▶ [Directions]: If a line of the records contains the word "tool", list it.

▶ [Task input]:

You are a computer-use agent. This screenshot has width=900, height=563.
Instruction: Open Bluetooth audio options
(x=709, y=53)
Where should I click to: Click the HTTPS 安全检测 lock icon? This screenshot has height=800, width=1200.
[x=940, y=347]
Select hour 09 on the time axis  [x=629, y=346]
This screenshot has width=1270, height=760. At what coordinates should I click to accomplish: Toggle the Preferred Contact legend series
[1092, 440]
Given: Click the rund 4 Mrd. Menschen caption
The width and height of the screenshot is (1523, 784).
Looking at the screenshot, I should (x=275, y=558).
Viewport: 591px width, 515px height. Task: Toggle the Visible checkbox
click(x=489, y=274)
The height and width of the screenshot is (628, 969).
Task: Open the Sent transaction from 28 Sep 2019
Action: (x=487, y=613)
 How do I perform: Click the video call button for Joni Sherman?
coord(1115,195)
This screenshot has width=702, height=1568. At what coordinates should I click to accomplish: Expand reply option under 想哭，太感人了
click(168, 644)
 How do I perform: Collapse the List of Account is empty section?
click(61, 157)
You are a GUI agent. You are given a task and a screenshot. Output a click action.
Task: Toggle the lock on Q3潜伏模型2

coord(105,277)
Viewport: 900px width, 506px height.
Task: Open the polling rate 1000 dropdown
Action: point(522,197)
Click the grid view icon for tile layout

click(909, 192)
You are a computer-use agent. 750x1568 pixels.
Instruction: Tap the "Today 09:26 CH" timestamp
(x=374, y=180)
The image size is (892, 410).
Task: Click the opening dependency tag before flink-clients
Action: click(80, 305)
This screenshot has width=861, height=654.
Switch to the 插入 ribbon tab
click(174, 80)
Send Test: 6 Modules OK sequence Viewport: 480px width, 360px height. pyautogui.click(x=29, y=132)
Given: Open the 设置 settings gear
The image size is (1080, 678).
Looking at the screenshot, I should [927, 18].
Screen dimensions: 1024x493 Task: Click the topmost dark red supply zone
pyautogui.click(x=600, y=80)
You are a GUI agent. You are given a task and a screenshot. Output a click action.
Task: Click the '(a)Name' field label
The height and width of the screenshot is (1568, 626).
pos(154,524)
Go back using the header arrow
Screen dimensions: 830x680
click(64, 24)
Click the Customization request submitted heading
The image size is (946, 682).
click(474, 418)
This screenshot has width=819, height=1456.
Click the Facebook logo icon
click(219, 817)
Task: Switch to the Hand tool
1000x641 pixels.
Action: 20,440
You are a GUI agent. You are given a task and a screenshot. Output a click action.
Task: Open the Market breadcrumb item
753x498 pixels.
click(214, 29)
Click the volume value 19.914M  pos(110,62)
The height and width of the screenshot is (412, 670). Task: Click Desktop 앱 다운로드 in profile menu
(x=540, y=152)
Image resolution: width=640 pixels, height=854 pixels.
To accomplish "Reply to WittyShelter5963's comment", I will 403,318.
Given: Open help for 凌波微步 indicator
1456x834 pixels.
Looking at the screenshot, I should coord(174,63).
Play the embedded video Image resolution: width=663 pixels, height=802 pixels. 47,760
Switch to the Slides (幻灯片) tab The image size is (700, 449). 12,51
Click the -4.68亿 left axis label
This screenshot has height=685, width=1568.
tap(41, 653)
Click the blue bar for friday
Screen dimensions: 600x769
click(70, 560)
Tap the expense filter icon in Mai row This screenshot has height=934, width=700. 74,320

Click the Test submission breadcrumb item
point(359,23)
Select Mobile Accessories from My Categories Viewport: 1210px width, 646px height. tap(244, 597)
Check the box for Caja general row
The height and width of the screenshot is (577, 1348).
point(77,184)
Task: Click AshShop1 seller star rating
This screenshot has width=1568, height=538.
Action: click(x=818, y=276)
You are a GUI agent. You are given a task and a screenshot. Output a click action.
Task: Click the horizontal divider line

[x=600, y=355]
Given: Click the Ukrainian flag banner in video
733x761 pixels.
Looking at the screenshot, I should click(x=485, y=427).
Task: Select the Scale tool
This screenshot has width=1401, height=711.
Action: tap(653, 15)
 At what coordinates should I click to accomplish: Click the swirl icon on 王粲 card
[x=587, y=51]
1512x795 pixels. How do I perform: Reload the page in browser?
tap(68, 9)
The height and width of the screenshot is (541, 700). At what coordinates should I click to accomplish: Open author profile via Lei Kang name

▶ [Your response]:
Task: Switch to the Hand tool
Task: Select the Scale tool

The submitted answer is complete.